Noting that New Jersey is near full employment, Houston said absorption gains must come from higher productivity, not more jobs. The light rail transit system proposed to connect New Jersey and New York City will not only deliver New Jersey residents into New York, but also bring New Yorkers, suffering much higher unemployment, to the jobs in New Jersey and ease the state's developing labor shortage, Houston said.
John Horan, SIOR, of Feist & Feist Realty Corp., said industrial space in Central Jersey showed a 7.1 percent vacancy rate, with 19 million square feet available. A total of 3.5 million square feet is now under construction, mostly near Turnpike Exit 8A, and demand should continue to increase in 1998, forcing prices 10 percent higher. Central New Jersey includes Mercer, Monmouth, Somerset, Union, Morris and Middlesex counties.
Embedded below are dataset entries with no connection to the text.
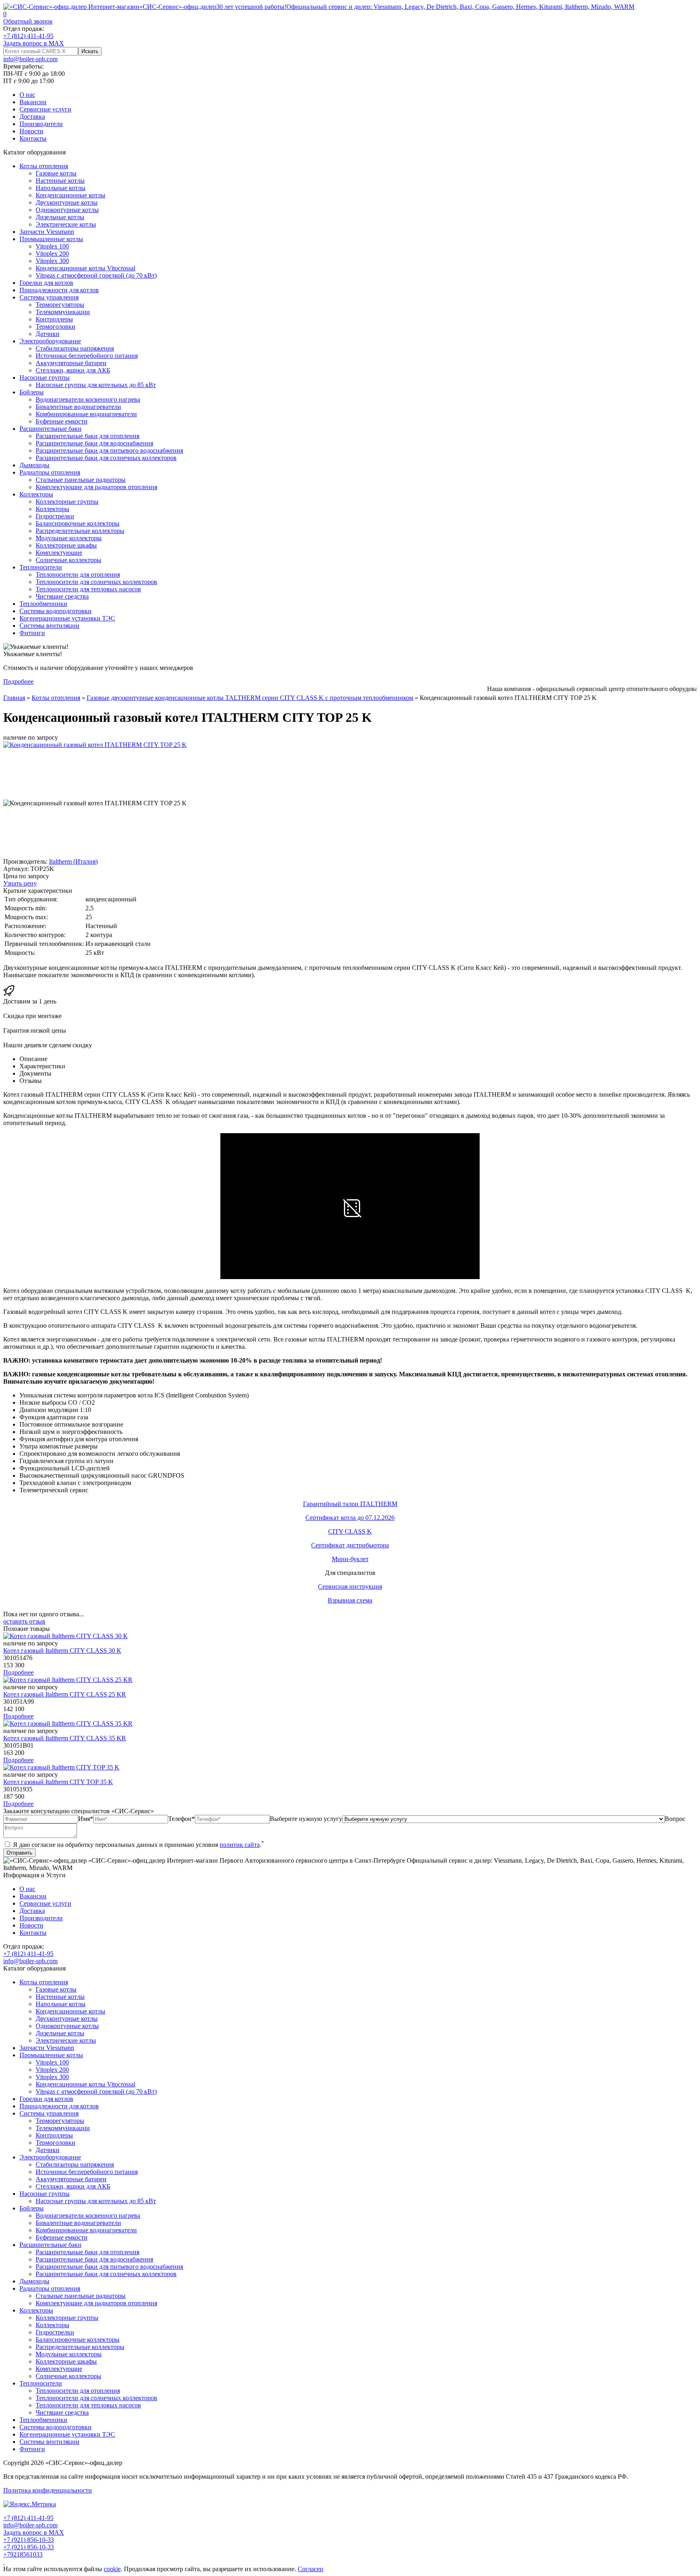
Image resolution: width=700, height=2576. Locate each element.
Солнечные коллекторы (68, 559)
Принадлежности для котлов (59, 290)
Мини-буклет (350, 1558)
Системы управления (49, 297)
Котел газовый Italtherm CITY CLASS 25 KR (64, 1694)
Jeffrey Licht, SIOR, from the Mertz Corporation of Mt. Laurel, noted Southern New Jersey industrial vacancy increased slightly, up to 4.6 percent from the previous year's 4 percent, but this statistic does not reveal the success of the area during 1997, when 1.7 million square feet was absorbed, double the rate of 1996. The area benefitted from firms leaving the aging Philadelphia market, Licht said, adding "Not only did new industry locate in this area, but they brought their friends."
More than 2.1 million square feet is planned to rise in 1998, with more than 80 percent devoted to warehouse and distribution buildings.
Offices Show Sharp Advance
Vic LaGreca, senior vice President of Feist & Feist Realty Corp. of Roseland, said "1997 was a bit of heaven," with Northern New Jersey vacancy dropping to 11.8 percent, sharply down from the 17 percent vacancy in 1996 and the 23 percent in 1995. A total of 11.2 million square feet remains vacant in Northern New Jersey out of an 86 million square-foot inventory. Class A buildings dropped from 13 to 9.2 percent vacancy, and Class B buildings from 20 to 13 percent. Class B buildings accounted for 75 percent of all the deals, largely due to a lack of Class A alternatives. Even major buildings in Newark have recently changed hands and will undergo extensive renovations to bring them into the 1990's marketplace. On the planning boards is 3.5 million square feet, with one million square feet expected to be delivered in 1998.